Verilen Görev. Avusturya maçı yazısında "Mert Günok" adını "kalecimiz" olarak yeniden adlandır. Ardından "Avrupa’nın hatta; dünyanın" ile "kafa atmaya kalkıştık!" arasındaki bölümü, iki uç da dahil olmak üzere, bu değişiklikle yeniden yaz.

![]() |
Tweet |
Aslında siyaset yazmayı planlıyordum,
ama; Avusturya-Türkiye maçının, yediden doksan yediye, herkesi mest etmesi ve
Almanya’da A Milli takımımızın başarıları art arda gelince; makalemin aksı da spora kaydı.
Avrupa’nın hatta; dünyanın her yerinde bulvarları birbirine katan,
keyifli ve gurur dolu kutlamaları, en güzel şekilde izledik.
Bazen; Mert Günok gibi heyecanla sağa sola atladık,
bazen de; Merih Demiral gibi kalenin önünde toplara yükselip, kafa atmaya kalkıştık!
Arda Güler’in topu her ayağına aldığında,
dört Avusturyalı’nın sıkıştırmasına rağmen;
aralarından hayalet gibi geçtiğini görerek, rahat bir nefes aldık.

Kayıtlı Veriler.
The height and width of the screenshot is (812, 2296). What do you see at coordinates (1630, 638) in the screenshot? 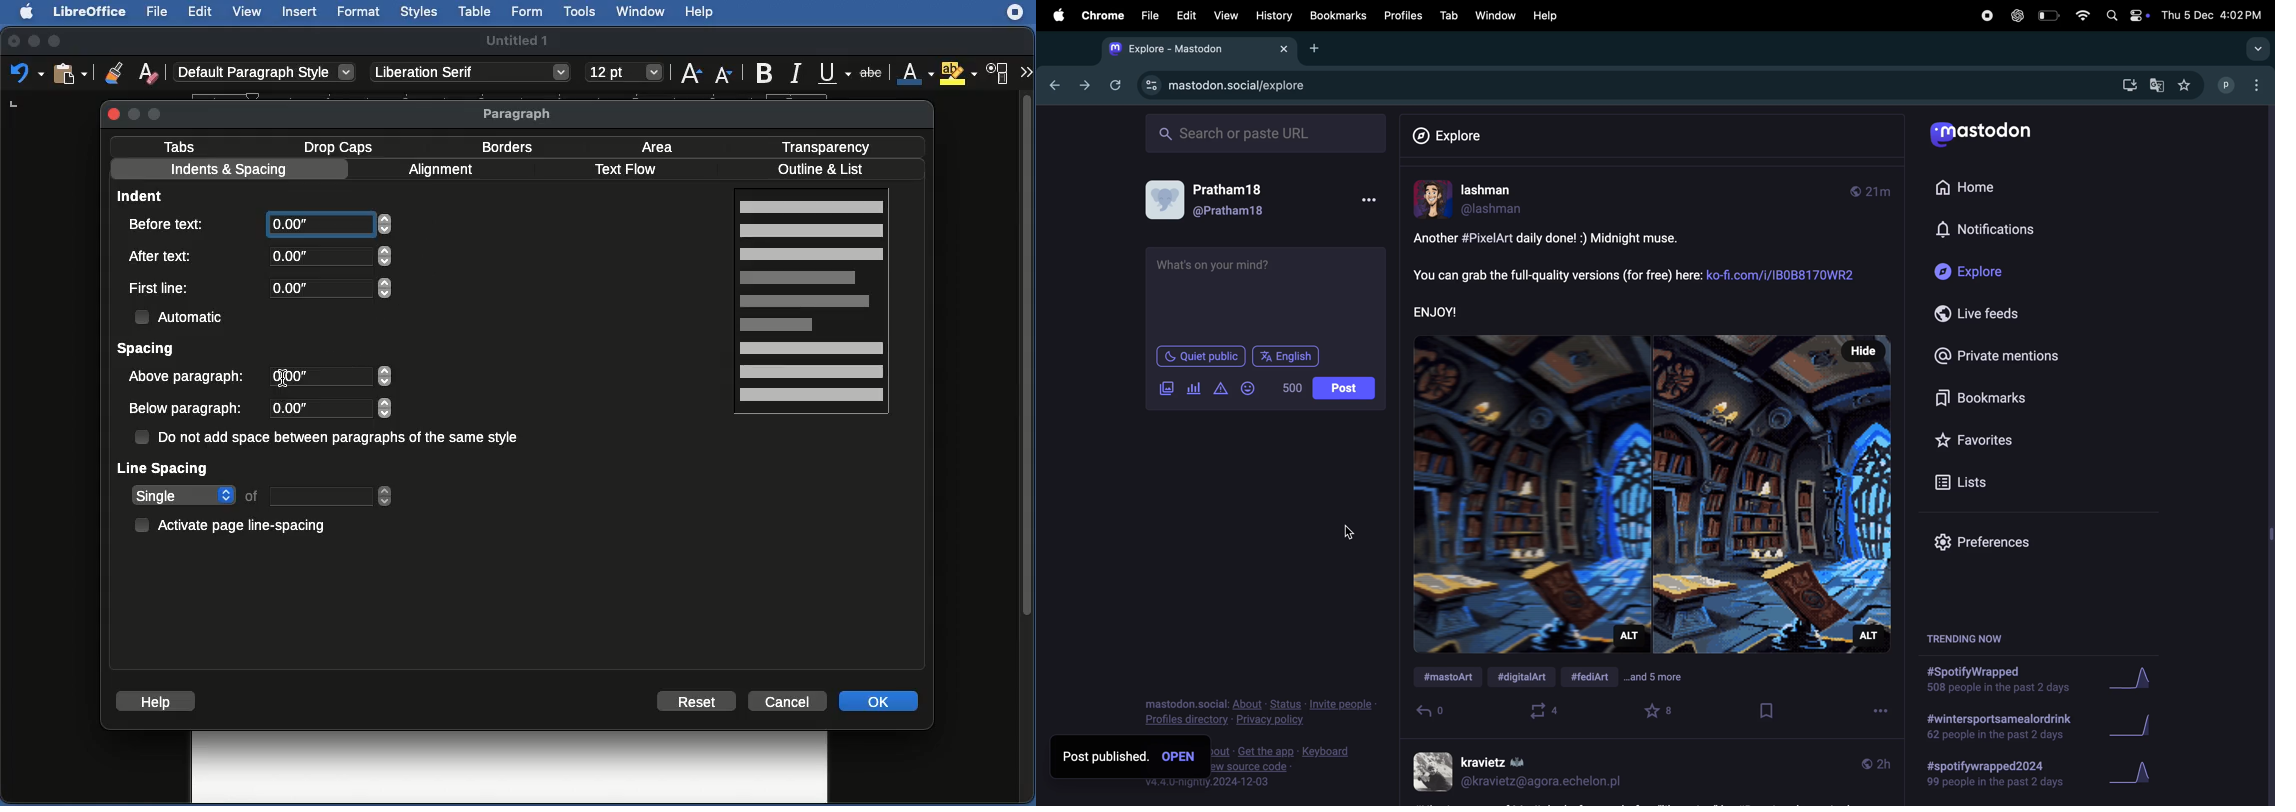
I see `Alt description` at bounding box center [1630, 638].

Eksiksiz Yanıt.
Avrupa’nın hatta; dünyanın her yerinde bulvarları birbirine katan,
keyifli ve gurur dolu kutlamaları, en güzel şekilde izledik.
Bazen; kalecimiz gibi heyecanla sağa sola atladık,
bazen de; Merih Demiral gibi kalenin önünde toplara yükselip, kafa atmaya kalkıştık!